2. Suzanne Goldenberg, writing for the Guardian, a British newspaper, reports that Hillary Clinton is staking a claim to be the most hawkish Democrat in the race for President. In an article for Foreign Affairs, Sen. Clinton argues that Iran poses a long-term strategic challenge to America and its allies, and that it must not be permitted to build or acquire nuclear weapons. So now we have to worry about more American troops sacrificed for purposes unrelated to national defense.
3. According to Web Wire (affiliated with WorldNet Daily), former Mexican President Vicente Fox admitted that he and President Bush have “agreed” to create a common currency, the “Amero”, and contended that a union between the United States, Canada, and Mexico is “inevitable.”
(My thanks to the League of the South’s Rebellion for bringing these items to my attention).
4. David Brooks, of the New York Times, reports that one reason Congresswoman Deborah Pryce (R-Columbus) decided not to seek re-election, is that she grew tired of the dirty politics used by partisan “handlers” to secure her re-election last year. “I was appalled by what I had to do,” she was quoted as saying. Mr. Brooks continues by noting that campaigning, at least at the Congressional level, is a soul-destroying exercise.

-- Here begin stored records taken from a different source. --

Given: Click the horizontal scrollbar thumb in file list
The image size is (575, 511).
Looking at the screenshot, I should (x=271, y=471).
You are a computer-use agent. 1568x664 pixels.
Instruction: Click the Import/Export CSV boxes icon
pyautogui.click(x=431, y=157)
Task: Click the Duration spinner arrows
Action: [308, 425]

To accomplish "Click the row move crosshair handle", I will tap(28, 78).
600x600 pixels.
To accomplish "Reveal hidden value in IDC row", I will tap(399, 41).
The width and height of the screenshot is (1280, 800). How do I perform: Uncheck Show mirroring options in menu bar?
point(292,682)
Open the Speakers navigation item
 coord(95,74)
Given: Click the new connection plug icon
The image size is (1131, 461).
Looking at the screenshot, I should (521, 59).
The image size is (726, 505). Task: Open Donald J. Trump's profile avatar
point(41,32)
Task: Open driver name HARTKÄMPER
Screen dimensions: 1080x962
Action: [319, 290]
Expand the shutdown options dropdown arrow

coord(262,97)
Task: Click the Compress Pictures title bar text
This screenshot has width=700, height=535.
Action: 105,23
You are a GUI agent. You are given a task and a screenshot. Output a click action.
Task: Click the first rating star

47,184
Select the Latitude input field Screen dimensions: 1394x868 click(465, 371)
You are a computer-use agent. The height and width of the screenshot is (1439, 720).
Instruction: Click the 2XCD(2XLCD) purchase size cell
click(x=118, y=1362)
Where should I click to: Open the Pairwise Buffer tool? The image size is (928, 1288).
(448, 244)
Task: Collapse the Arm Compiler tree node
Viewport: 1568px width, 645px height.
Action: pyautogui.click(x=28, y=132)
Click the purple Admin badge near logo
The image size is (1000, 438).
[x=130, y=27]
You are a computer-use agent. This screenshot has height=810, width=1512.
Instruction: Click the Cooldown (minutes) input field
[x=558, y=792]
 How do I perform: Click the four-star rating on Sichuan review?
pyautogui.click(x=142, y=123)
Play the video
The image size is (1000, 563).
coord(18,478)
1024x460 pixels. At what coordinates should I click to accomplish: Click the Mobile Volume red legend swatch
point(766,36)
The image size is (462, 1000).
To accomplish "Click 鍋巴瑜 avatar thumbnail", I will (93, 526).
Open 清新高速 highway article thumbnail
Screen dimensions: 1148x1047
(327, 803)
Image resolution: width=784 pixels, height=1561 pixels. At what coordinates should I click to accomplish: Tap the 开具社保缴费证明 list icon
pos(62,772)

Mr. Brooks then noted that while the homo politicus may be successful, the species becomes sad and lonely, frequently the victims of political scandals, like the recent one that beset Idaho Sen. Larry Craig. Congresswoman Pryce is to be commended for her unwillingness to sell her soul to the political game, but Ohio will be poorer for losing her.“They spend their days talking endlessly about Me. When they meet donors, they want to know if they are giving to Me or against Me. When they meet advisors and fellow pols, they want to know, do they support Me or Not Me. When they think about strategy, it’s about better ways to present Me. When they craft positions, they want to know, what does this say about Me? No normal person can withstand the onslaught of egotism and come out unscathed.”
All of these reports display symptoms of the arrogance of power which has smitten Washington for many years, and is the direct result of ignoring the Constitutional principles of government. As State Rep. Corry warned us in 1863:
“It is probable that our neglect of Constitutional learning in Ohio and the North-West alone made this war of sections possible; and the revival of that learning is the only way out of it … There are many of the most energetic, ambitious, selfish, and unscrupulous men both in civil and military life, who are bent on erecting a simple but plausible despotism upon the ruins of our … institutions.
“When States’ Rights now threatened are clean absorbed by centralization, and when the States themselves are blotted out, and [the States] descend to the corporate condition of counties only, and their people be no longer the defiant, independent sovereigns whose fathers conquered a realm from … wilderness; [they will become] the patient … workers for a master class, or the contemptible parasites of courts and camps.”